We’ll take these two albums as a set, because they were after all largely recorded as one album. At least that was the plan. Re-Load served as a sequel to Load after plans to record a double album proved to be more trouble than the band had bargained for and the decision was made to release half the tracks and then follow it up with the rest a year later.

Load is perhaps Metallica’s most controversial album, even more so than St Anger. Whilst fans complained that St Anger sounded like garbage and didn’t have any guitar solos on it, Load was a point of contention because it was Metallica effectively turning their backs on thrash metal and embracing a moodier, eyeliner-wearing hard rock sound and image.

The result was alienating to many fans and yielded two albums that had some formidable tracks, such as ‘Until It Sleeps’ and ‘The Memory Remains’, but that were otherwise populated by bloated hard rock numbers that had none of the ferocity and firepower of the band’s previous output.

Death Magnetic (2008)

It’s hard to say what Metallica copped it hardest for – St Anger, Load / Re-Load, or the Napster lawsuit? Either way, by the time the mid-2000s rolled around, Metallica had something of an image problem. They were no longer viewed as a band of the people, but as just another band comprised of spoilt rock stars who’d forgotten their roots.

Death Magnetic was the sound of a band trying to return to those roots, and whilst the result was patchy, it was also much-needed. At times it came off like a 40-year-old in the midst of a mid-life crisis buying a Porsche and getting an earring (and speaking of sound, the production on this album was seriously panned) but elsewhere you had songs like ‘The Day That Never Comes’.

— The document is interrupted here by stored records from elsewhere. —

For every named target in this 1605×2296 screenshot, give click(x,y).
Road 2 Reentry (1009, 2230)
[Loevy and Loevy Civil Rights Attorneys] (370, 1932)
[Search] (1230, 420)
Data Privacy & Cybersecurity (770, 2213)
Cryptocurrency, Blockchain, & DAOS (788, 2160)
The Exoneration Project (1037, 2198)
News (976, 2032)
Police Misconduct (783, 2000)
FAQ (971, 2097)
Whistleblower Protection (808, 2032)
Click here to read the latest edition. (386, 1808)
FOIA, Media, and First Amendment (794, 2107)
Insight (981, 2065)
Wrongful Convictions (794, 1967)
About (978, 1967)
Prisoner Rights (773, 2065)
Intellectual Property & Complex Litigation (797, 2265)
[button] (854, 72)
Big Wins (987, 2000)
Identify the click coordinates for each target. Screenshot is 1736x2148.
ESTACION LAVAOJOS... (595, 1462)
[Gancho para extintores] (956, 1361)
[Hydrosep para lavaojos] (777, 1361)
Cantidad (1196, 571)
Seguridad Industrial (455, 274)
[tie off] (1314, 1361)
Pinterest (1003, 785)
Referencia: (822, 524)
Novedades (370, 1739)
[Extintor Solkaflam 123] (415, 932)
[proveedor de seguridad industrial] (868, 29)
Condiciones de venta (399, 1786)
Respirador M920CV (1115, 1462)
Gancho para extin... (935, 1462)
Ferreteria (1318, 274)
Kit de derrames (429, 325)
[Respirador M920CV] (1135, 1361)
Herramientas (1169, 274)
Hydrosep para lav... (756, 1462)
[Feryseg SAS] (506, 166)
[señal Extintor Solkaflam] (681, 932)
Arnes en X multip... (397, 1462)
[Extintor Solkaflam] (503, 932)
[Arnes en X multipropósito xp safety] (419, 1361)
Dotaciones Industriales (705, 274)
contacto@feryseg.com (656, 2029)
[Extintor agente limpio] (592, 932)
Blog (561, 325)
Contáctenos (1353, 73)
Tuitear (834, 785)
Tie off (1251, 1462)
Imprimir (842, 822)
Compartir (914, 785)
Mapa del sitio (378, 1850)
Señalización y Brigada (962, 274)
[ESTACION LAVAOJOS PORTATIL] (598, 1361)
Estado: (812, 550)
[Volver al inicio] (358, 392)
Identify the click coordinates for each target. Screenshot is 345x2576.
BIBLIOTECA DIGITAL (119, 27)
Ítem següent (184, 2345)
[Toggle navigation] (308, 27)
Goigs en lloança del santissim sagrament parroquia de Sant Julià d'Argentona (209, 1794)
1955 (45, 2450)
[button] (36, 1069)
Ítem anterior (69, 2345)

No, it wasn’t the Metallica we knew, loved, and feared, but Death Magnetic at least made you feel like they could be hiding in there somewhere.

Metallica (1991)

You’d think the complaints about Metallica turning their backs on heavy metal would’ve started with Load, but in fact fans were already accusing the band of losing their balls once they heard the dulcet opening strums of ‘Nothing Else Matters’, which was basically Metallica’s take on the classic rock ballad.

But whilst many fans consider the record colloquially known as The Black Album as the beginning of the end for the real Metallica, the band’s self-titled album was simply a logical sequel to the diversity and songwriting nuance they first began displaying on And Justice For All. It was the band branching out and exploring what Metallica could mean outside of thrash metal and the results were often as heavy as anything else in the band’s catalog.

Kill’em All’ (1983)

As far as statements of intent go, an album entitled Kill’em All’ and a cover that depicts a sledge hammer sitting beside a pool of blood is pretty blunt, no pun intended. And that’s precisely what made Metallica’s 1983 debut such an arresting and unforgettable release. There was no pretence or pompous grandstanding, which had already begun to infiltrate heavy metal.

Originally titled Metal Up Your Ass, Kill’em All’ helped set the template for the rest of Metallica’s ’80s output and proved a landmark release in the genre of thrash metal. Songs like ‘Seek & Destroy’ are still staples at Metallica concerts and the album holds a special place in the band’s history as being the most primordial example of Metallica’s music before they went on to completely revolutionise heavy metal.

…And Justice For All (1988)

Whilst it will almost always follow behind Master of Puppets and Ride The Lightning, Metallica’s fourth album, which followed the death of beloved bass player Cliff Burton, is a masterpiece and displays all the sophistication and experimentation that we’d come to expect from Metallica by the time 1988 rolled around, and then some.

…And Justice For All showed that metal could be progressive and heavy at the same time and without losing itself up its own ass (that would come later). The songs were long, complex, and featured intricate structures. The lyrics went from esoteric to highly political and featured meditations on nuclear war, psychological collapse, and censorship.

Ride The Lightning (1984)

Much like there are Beatles fans and Stones fans, there are Metallica fans who reckon Ride The Lightning is the band’s best album and those who reckon Master of Puppets is their best. The rest of the band’s discography rarely enters the conversation and it inevitably boils down to a debate over whether or not Ride The Lightning was really better than Master of Puppets, or vice versa.

Whilst Kill’em All’ was a brutal gut-punch that left you on the ropes, Ride The Lightning was a slow and methodical creeping sort of death. ‘For Whom The Bell Tolls’ is one of the greatest songs ever written period. Not one of the greatest heavy metal songs. Songs in general. It was the album on which Metallica showed that they weren’t just hicks who could play a riff. It helped elevate heavy metal to an art form that demanded respect.

Master Of Puppets (1986)

If Kill’em All’ was a knock-out punch and Ride The Lightning was a sophisticated assassination plot, Master Of Puppets falls somewhere in the middle. It’s the album on which Metallica took the fire and the fury of their debut and paired it with the sophistication and lyrical nuance they displayed on their sophomore effort.

Nothing that had come before was this heavy, this visceral, or this psychological. It was the sound of Metallica coronating themselves as the Kings of Metal, flexing their muscle as they displayed their absolute mastery of the genre. It was almost as if everything that had happened in heavy metal was leading to this – an album that was dark, atmospheric, intense, and unapologetically heavy.